Work instructions | Would you please copy every line from the records that contains the word "account"?
━━━━━━━━━━
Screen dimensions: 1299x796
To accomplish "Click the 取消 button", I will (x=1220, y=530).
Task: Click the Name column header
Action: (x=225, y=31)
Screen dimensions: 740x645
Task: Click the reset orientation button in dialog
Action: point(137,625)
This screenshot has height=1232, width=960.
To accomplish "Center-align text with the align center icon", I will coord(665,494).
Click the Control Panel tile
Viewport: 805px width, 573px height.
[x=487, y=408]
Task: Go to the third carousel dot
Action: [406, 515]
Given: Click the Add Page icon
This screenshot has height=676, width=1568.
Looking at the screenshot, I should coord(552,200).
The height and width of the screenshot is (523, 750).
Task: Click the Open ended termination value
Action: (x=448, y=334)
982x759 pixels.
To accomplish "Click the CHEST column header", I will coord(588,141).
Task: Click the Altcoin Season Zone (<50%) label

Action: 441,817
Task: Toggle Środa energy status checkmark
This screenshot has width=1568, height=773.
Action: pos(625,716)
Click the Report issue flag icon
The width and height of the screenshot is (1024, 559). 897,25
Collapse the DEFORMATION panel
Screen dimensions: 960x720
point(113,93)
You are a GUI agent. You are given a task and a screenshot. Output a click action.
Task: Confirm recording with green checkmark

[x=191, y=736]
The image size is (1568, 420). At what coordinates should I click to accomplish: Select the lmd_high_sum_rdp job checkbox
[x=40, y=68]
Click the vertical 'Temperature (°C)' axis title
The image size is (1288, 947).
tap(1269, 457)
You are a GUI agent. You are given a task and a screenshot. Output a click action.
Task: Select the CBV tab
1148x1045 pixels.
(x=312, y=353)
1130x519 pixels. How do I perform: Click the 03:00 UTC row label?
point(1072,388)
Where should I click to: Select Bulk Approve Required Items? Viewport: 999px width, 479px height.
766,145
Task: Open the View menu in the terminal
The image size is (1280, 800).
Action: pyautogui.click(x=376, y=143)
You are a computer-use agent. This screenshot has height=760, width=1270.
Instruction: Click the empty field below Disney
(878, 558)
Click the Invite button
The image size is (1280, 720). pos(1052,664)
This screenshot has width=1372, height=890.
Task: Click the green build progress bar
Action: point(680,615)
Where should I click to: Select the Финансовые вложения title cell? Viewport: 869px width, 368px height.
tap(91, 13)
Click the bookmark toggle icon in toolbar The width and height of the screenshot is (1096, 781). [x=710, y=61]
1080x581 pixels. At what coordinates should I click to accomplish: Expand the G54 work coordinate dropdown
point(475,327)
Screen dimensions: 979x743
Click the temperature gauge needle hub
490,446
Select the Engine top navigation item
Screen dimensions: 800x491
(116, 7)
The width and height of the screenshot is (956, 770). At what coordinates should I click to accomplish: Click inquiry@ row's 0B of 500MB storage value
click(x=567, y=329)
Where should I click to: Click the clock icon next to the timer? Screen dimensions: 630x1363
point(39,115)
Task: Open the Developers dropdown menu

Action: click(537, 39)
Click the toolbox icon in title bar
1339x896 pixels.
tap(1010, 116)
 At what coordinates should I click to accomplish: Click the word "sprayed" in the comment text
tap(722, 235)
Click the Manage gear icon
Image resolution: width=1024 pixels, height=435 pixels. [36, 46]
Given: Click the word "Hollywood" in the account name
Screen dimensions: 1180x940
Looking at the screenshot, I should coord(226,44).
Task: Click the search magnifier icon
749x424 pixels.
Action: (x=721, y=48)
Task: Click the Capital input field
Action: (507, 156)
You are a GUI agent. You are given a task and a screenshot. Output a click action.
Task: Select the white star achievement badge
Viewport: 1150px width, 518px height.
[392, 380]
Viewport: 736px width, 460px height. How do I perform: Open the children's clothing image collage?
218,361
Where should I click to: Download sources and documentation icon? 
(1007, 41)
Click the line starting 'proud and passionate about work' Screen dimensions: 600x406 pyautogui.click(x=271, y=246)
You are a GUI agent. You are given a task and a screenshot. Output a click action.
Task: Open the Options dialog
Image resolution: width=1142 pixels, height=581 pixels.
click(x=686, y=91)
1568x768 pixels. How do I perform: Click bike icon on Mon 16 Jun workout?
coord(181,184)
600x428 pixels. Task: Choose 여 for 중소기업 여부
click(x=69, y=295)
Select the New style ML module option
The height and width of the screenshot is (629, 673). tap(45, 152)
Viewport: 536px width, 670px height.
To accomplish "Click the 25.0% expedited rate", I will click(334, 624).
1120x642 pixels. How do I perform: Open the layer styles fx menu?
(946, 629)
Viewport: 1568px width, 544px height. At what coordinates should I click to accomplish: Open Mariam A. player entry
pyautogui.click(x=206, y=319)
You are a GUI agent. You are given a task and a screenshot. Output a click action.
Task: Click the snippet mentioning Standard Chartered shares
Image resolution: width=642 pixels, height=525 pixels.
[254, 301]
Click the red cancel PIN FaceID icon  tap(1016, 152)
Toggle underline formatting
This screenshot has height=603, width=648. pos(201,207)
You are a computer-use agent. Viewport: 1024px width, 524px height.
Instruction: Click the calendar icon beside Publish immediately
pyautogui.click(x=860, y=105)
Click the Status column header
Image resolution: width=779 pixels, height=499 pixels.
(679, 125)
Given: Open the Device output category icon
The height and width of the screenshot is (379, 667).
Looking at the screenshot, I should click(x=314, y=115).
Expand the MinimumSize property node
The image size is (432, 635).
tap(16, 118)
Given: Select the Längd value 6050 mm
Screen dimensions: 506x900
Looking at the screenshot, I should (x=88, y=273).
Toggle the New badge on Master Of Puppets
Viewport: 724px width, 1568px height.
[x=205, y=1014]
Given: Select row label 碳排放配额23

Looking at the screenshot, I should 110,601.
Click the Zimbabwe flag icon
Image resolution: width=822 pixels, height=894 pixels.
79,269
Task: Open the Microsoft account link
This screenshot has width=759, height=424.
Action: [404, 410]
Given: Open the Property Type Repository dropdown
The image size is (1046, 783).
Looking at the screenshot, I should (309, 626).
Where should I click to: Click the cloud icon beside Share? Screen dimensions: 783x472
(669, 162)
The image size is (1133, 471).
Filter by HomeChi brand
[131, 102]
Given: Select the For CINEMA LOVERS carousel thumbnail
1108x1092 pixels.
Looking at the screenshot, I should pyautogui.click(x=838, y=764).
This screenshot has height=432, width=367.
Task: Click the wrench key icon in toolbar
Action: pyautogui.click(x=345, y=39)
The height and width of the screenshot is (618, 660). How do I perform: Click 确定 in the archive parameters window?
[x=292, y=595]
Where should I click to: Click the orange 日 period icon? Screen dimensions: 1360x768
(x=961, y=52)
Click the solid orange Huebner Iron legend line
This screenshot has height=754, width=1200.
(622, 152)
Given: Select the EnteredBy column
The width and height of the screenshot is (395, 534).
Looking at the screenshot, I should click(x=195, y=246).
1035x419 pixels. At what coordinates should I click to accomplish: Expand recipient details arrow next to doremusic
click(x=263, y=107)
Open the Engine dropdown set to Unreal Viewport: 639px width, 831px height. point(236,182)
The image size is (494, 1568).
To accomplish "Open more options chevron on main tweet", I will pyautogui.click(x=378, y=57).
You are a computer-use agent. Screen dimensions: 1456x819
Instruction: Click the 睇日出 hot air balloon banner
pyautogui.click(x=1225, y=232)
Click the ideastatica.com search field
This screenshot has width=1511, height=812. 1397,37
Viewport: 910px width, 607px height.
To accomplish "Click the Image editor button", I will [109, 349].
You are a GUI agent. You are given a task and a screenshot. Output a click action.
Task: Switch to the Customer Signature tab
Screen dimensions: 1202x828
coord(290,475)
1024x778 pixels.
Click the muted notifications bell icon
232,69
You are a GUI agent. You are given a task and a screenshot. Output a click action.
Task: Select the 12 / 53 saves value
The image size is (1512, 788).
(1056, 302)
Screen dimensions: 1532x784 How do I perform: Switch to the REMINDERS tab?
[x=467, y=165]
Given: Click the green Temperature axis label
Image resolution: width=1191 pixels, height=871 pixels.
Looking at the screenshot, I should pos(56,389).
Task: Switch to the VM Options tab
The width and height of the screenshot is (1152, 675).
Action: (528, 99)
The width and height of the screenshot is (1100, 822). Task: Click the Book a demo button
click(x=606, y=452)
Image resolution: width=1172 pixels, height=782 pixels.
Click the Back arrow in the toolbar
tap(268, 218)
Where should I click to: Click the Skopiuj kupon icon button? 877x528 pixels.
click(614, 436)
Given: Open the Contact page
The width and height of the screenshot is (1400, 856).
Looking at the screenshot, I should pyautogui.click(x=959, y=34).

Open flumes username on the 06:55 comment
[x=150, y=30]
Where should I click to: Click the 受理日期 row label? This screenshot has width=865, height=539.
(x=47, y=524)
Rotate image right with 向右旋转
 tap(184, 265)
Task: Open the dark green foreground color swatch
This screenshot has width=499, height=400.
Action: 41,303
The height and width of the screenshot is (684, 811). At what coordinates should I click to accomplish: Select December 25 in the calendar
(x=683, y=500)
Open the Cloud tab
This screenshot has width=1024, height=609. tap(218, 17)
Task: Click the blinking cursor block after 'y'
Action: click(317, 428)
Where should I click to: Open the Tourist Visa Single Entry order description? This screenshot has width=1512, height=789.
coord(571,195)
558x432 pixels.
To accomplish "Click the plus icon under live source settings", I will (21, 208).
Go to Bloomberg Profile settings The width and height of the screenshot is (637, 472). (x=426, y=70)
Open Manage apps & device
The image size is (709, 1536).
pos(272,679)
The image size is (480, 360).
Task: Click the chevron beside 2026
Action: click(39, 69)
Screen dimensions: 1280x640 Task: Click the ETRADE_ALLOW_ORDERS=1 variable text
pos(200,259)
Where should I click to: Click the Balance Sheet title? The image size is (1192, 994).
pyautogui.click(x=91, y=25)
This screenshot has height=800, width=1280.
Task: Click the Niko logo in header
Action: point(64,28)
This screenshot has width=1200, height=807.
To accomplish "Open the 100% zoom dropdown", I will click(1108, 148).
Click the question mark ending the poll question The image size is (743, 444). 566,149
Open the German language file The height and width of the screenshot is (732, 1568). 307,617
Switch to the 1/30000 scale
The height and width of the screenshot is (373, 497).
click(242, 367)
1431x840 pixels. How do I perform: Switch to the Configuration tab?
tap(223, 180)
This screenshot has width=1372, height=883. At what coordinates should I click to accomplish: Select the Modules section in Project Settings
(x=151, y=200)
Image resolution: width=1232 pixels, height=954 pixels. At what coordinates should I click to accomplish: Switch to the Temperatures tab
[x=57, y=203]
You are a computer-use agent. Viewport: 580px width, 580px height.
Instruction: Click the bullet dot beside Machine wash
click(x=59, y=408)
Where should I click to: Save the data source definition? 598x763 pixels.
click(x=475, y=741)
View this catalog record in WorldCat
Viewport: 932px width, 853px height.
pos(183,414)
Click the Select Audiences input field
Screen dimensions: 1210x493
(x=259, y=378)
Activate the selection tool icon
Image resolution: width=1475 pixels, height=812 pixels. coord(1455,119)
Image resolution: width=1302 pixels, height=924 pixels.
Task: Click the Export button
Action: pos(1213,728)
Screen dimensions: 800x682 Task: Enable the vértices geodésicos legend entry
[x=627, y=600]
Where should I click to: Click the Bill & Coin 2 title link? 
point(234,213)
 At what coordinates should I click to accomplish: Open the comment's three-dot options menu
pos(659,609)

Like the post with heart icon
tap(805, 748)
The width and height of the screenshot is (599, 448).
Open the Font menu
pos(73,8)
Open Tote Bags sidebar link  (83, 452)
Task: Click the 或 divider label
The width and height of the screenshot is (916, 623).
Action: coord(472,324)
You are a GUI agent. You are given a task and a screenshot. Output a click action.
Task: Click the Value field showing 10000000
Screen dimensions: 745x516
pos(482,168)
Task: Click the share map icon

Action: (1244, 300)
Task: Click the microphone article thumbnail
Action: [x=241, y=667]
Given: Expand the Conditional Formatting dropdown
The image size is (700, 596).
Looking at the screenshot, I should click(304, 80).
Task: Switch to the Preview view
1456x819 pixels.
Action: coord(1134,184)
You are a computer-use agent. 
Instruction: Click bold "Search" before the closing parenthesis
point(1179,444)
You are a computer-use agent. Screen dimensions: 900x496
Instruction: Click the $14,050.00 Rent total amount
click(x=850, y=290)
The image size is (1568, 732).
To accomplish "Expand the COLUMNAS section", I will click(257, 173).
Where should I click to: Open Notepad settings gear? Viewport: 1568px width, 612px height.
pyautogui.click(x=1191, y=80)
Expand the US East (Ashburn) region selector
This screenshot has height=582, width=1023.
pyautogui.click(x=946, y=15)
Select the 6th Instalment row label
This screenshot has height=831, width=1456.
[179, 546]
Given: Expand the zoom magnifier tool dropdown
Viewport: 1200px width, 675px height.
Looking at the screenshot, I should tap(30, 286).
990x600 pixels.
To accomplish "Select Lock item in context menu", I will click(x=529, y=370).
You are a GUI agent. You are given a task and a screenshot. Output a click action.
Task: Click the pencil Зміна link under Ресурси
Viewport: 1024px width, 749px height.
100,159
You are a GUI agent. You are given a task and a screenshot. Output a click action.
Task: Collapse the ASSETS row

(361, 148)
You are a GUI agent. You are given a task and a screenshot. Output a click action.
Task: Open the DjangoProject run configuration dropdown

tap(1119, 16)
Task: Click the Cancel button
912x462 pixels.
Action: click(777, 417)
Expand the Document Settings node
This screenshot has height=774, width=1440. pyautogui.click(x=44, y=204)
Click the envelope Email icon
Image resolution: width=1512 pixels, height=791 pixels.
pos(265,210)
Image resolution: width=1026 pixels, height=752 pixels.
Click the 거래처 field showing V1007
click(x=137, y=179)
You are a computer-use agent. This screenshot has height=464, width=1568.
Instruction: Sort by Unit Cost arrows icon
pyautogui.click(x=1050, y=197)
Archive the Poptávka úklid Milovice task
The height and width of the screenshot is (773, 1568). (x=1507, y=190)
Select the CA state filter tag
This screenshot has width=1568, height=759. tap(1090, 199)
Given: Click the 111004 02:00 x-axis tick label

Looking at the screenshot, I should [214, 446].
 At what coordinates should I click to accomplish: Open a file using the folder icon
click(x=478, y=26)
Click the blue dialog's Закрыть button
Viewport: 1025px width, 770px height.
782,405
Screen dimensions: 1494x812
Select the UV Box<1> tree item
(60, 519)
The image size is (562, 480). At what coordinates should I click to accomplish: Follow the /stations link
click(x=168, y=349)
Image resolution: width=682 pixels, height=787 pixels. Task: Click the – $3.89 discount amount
━━━━━━━━━━
Task answer |
Given: Click the word "Hollywood" in the account name
Task: Open the Microsoft account link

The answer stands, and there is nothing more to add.